Der Kampf um die Mitte im Jahre 2009 hat längst begonnen, nicht
nur, weil wichtige Landtagswahlen anstehen. Die Große Koalition hat
sich erschöpft, wie Bürger es wahrnehmen. Die Mehrheit erwartet von
dieser Regierung nicht mehr viel Regierung. Ende August wird das
Kabinett nach verbliebenen Gemeinsamkeiten forschen und wohl wenig zu
Tage fördern, denn die Gemeinsamkeiten haben die Parteien geschwächt
und die Profile verwischt. So jedenfalls sehen Politiker das, weshalb
sie nun engagiert Profile nachzeichnen.
Auf der Suche nach einem emotionalen, identitätsstiftenden Thema
ist die SPD beim Mindestlohn fündig geworden. Er soll die
Sozialdemokraten vom Image der kühlen Reformer befreien. Die Union
versucht mit dem Bundeswehreinsatz im Inneren den Verdacht zu
zerstreuen, sie habe sich selbst zu stark reformiert. Ähnlich wie die
SPD unter Gerhard Schröder hat sich die CDU unter Angela Merkel
gewaltig verändert. Sie hat ihr Familienbild erweitert, neoliberale
Züge abgestreift, in der Umweltpolitik grüne Züge angenommen und
wirbt um großstädtische Wähler. Der Bundeswehreinsatz im Inneren
signalisiert irritierten Konservativen, dass die Modernisierung der
CDU Grenzen hat. In der Sommerpause wird zu beobachten sein, wie die
Parteien sich aufstellen - und wie sie mit der neuen Linken umgehen.

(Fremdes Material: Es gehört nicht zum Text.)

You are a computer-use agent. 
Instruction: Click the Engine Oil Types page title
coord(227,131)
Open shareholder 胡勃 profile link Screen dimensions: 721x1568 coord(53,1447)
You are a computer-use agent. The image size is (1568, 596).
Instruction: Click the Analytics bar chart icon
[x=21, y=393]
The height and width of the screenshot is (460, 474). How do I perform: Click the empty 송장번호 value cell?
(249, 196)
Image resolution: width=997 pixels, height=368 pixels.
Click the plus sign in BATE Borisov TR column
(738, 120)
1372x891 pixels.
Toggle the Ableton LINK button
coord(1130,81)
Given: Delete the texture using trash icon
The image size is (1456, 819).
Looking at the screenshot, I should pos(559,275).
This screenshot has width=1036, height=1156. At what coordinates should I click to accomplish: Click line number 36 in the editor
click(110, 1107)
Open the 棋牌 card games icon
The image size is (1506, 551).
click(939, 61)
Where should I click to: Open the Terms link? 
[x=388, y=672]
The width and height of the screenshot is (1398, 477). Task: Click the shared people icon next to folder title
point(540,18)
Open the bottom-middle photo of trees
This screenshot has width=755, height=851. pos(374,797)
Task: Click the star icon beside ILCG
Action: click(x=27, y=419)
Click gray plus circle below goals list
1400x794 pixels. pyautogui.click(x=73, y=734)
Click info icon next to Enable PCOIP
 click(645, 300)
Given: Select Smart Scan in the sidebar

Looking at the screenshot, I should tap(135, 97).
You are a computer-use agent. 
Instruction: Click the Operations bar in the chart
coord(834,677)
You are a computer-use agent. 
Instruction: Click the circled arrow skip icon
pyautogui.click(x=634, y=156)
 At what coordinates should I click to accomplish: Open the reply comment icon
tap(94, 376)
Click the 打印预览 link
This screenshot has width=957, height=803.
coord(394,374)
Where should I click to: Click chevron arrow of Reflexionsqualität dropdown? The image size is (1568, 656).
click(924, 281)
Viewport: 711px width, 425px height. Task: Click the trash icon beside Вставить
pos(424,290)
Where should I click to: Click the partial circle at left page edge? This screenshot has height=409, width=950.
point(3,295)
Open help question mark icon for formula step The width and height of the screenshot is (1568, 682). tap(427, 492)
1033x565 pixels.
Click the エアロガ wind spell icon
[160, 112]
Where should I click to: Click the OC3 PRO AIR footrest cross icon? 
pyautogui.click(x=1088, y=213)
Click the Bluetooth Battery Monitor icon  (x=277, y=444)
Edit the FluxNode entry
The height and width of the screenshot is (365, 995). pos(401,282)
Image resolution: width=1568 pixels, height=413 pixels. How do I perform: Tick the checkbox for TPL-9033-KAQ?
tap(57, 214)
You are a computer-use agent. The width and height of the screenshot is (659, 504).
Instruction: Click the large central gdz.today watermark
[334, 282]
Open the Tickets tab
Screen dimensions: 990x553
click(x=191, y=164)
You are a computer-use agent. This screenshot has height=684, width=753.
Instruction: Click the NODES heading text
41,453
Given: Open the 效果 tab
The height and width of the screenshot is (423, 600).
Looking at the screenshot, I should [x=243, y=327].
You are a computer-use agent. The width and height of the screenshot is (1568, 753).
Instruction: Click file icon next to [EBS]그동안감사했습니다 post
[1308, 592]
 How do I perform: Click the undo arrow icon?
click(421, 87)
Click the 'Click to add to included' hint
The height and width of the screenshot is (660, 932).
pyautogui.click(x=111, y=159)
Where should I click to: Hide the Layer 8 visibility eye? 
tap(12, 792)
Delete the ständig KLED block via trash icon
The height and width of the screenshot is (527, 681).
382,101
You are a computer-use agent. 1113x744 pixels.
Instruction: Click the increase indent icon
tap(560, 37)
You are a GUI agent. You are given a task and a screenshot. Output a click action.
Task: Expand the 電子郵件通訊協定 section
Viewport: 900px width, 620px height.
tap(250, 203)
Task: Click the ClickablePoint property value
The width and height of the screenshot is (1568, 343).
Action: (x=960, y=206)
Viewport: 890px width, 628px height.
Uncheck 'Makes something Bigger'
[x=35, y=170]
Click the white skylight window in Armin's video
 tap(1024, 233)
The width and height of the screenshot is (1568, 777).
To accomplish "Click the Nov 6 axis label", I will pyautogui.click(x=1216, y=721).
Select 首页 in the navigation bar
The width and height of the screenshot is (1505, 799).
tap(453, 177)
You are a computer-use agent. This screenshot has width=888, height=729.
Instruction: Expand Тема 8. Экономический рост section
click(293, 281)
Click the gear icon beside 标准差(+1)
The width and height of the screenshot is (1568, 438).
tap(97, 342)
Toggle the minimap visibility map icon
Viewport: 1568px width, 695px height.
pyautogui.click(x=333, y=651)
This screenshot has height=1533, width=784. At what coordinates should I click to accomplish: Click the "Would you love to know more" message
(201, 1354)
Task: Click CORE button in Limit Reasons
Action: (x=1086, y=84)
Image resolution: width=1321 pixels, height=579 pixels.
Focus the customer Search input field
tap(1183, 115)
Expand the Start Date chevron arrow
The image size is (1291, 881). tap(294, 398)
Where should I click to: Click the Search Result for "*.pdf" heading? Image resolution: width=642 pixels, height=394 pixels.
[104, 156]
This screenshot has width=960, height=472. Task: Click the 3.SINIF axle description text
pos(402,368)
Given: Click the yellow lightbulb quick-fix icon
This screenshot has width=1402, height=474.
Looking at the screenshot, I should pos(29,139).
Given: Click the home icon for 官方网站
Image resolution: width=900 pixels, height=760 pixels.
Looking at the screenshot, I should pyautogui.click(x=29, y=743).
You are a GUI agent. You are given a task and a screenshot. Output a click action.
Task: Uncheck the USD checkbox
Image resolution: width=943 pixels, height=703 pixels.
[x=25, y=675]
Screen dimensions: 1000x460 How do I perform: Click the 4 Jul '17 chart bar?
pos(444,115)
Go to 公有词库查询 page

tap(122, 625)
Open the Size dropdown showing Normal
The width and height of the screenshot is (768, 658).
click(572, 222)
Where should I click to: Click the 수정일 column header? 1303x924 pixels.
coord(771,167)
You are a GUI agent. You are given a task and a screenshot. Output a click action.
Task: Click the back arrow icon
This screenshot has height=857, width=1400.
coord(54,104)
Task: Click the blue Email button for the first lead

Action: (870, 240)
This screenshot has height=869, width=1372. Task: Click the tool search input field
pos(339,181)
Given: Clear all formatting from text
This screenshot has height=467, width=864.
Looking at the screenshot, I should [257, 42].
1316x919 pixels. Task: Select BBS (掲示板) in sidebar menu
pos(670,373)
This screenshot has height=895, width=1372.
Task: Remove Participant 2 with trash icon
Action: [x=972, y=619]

Die CDU wird in einer überarbeiteten Neuauflage der
Rote-Socken-Kampagne vor rot-roten Bündnissen warnen.
Die SPD schlingert zwischen Dämonisierung und Verzweiflung. Vielleicht wäre es hilfreich für beide Parteien, sich mit dem Phänomen "Linke" zu beschäftigen. Denn egal, was man von Oskar Lafontaine und seinen abstrusen Gedanken halten mag, er gibt den Hoffnungsarmen eine Stimme. Er erinnert die Volksparteien daran, dass vom Aufschwung im Land bei weitem nicht alle profitieren und dass eine größer werdende Gruppe von der Gesellschaft einfach abgekoppelt wird. Politiker wie Lafontaine überflüssig zu machen, könnte ein gutes Projekt für die zweite Halbzeit der Koalition sein.